CHALLENGE |
From the post on deep reinforcement learning for NLP, copy word for word the passage that begins at the words "Take a peek" and stops after the words "Language Action Space.".

TEXT |
□ □ □

Take a peek at Deep Reinforcement Learning for NLP

Published in

Analytics Vidhya

6 min readSep 27, 2019

This blog will focus on developing a basic understanding of architecture for deep neural networks designed to handle state and action spaces characterized by natural language. The experimental results of this blog are referenced by the Microsoft Research work on Deep Reinforcement Learning with a Natural Language Action Space.

What is Reinforcement Learning?

So as always this blog of mine too will start from scratch, we’ll start by understanding what is Reinforcement Learning.

Reinforcement Learning is an area of Machine Learning, and thereby also a branch of Artificial Intelligence. It allows machines and software agents to automatically determine the ideal behavior within a specific context, in order to maximize its performance. Simple reward feedback is required for the agent to learn its behavior, this is known as the reinforcement signal.

□ □ □

DATASET |
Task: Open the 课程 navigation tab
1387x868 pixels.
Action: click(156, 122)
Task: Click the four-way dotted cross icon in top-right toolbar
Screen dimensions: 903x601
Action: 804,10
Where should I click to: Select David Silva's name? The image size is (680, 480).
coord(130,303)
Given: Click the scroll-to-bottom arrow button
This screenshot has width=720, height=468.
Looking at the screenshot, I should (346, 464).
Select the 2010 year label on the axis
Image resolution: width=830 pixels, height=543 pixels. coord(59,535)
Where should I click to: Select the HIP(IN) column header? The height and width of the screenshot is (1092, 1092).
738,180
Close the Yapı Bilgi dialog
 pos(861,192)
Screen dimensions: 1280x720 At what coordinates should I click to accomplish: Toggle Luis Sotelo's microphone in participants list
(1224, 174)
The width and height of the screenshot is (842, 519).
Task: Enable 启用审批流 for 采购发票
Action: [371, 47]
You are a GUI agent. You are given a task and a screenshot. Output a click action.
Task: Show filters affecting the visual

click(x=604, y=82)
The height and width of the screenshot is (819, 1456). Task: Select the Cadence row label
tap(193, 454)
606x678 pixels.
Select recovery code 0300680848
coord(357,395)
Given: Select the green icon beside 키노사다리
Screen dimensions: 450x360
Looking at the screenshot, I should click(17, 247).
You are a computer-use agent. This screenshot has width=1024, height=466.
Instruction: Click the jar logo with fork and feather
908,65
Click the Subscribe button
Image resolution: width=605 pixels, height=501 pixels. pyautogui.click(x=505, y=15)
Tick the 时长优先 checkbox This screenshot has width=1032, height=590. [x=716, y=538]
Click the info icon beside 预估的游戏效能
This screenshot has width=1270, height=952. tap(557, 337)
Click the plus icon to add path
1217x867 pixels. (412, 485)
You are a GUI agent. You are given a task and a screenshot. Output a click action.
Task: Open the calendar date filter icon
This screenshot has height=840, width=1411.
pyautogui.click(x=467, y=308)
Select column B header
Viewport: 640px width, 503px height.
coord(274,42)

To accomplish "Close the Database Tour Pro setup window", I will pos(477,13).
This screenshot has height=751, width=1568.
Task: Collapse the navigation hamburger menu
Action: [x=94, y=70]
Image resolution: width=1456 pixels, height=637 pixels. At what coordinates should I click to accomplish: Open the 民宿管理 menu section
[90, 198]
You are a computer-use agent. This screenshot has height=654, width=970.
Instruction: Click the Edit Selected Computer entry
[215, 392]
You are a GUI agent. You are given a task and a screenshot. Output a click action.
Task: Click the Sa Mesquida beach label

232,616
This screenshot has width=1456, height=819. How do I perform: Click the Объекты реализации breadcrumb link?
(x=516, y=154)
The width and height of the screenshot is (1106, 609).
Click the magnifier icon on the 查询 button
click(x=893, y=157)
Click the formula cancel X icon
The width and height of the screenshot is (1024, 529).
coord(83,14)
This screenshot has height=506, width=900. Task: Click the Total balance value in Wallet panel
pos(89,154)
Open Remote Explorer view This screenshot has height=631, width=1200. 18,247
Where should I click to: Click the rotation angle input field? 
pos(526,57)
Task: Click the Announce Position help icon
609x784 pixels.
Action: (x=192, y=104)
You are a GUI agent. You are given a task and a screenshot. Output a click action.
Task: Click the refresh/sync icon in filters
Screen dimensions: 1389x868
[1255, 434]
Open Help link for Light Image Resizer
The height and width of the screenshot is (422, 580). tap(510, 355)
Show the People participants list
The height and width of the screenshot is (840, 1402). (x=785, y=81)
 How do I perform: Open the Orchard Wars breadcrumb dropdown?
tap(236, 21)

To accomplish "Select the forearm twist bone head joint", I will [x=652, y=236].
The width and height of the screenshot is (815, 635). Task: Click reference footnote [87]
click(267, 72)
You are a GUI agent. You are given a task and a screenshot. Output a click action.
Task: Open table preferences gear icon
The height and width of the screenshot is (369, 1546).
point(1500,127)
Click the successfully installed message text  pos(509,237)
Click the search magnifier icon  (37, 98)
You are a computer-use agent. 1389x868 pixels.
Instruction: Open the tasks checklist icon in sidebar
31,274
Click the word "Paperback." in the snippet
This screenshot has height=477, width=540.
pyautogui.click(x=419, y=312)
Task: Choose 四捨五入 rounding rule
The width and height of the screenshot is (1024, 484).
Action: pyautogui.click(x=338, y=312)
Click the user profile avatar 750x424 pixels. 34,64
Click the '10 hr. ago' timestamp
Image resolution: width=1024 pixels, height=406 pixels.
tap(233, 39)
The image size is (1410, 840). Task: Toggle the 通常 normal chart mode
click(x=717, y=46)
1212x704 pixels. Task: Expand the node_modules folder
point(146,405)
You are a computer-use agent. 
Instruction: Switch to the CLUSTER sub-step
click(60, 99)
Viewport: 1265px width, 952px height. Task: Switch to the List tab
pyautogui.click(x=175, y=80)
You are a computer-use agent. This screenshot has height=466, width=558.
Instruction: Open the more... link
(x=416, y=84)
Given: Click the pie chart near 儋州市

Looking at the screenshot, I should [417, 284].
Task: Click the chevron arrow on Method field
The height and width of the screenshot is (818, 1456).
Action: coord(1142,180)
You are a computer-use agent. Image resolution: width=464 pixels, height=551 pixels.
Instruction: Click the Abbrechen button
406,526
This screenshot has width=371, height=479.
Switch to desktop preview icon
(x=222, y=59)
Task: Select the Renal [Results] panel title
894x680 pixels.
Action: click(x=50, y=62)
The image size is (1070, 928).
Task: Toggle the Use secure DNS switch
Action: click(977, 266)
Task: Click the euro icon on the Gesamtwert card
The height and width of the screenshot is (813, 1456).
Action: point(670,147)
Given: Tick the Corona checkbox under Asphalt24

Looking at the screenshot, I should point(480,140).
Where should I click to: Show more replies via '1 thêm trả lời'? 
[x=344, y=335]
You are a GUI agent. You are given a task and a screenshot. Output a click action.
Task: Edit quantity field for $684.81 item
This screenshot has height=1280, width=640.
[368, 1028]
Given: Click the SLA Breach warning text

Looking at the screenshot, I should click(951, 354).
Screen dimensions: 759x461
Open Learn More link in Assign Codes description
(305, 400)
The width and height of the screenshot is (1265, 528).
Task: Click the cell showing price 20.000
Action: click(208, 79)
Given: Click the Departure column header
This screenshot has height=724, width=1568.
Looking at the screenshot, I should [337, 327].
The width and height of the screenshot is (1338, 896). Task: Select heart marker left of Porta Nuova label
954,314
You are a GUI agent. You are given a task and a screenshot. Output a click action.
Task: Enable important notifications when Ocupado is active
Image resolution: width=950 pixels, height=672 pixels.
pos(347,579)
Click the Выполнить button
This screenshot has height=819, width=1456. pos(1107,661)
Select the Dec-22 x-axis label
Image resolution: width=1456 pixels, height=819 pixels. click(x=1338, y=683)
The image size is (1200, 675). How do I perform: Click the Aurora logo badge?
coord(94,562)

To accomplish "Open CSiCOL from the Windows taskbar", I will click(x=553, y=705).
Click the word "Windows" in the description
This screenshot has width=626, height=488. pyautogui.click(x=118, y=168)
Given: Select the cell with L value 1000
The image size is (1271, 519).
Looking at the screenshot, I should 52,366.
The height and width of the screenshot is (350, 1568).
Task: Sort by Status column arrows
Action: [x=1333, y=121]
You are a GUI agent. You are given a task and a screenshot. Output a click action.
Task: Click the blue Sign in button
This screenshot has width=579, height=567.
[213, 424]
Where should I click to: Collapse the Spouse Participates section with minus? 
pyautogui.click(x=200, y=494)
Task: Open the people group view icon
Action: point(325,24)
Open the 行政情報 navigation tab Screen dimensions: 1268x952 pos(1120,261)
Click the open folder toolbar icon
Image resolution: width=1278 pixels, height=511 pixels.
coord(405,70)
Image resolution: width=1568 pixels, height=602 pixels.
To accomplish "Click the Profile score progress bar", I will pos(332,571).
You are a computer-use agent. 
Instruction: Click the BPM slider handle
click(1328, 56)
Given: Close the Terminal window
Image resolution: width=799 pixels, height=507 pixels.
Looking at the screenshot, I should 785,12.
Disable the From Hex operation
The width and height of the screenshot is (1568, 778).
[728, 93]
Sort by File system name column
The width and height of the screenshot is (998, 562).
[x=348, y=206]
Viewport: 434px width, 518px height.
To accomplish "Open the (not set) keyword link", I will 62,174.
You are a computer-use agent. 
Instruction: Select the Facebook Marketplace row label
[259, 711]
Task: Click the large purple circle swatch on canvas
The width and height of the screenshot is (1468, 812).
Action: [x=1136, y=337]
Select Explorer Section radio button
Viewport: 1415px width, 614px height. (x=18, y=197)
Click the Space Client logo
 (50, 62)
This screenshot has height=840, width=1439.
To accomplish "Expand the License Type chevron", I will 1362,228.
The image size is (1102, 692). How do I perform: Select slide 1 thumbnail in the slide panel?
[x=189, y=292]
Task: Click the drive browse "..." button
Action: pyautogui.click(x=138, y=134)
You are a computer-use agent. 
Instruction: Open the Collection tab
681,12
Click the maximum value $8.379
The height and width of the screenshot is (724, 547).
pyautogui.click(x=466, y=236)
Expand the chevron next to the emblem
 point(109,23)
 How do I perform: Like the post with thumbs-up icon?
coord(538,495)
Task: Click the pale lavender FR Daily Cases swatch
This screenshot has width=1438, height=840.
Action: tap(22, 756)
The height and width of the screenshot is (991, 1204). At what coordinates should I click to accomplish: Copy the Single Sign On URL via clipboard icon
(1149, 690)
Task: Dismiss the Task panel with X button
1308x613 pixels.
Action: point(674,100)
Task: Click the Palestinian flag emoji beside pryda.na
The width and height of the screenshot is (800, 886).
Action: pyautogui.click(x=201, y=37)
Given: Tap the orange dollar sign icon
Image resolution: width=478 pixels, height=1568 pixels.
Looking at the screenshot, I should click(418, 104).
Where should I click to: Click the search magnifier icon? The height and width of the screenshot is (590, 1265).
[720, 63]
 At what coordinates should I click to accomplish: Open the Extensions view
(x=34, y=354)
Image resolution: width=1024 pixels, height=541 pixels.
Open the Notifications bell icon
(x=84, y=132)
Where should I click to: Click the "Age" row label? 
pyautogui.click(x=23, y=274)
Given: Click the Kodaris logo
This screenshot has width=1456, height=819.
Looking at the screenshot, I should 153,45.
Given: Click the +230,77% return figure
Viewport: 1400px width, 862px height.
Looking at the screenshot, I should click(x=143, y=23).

□ □ □

ANSWER |
Take a peek at Deep Reinforcement Learning for NLP

Published in

Analytics Vidhya

6 min readSep 27, 2019

This blog will focus on developing a basic understanding of architecture for deep neural networks designed to handle state and action spaces characterized by natural language. The experimental results of this blog are referenced by the Microsoft Research work on Deep Reinforcement Learning with a Natural Language Action Space.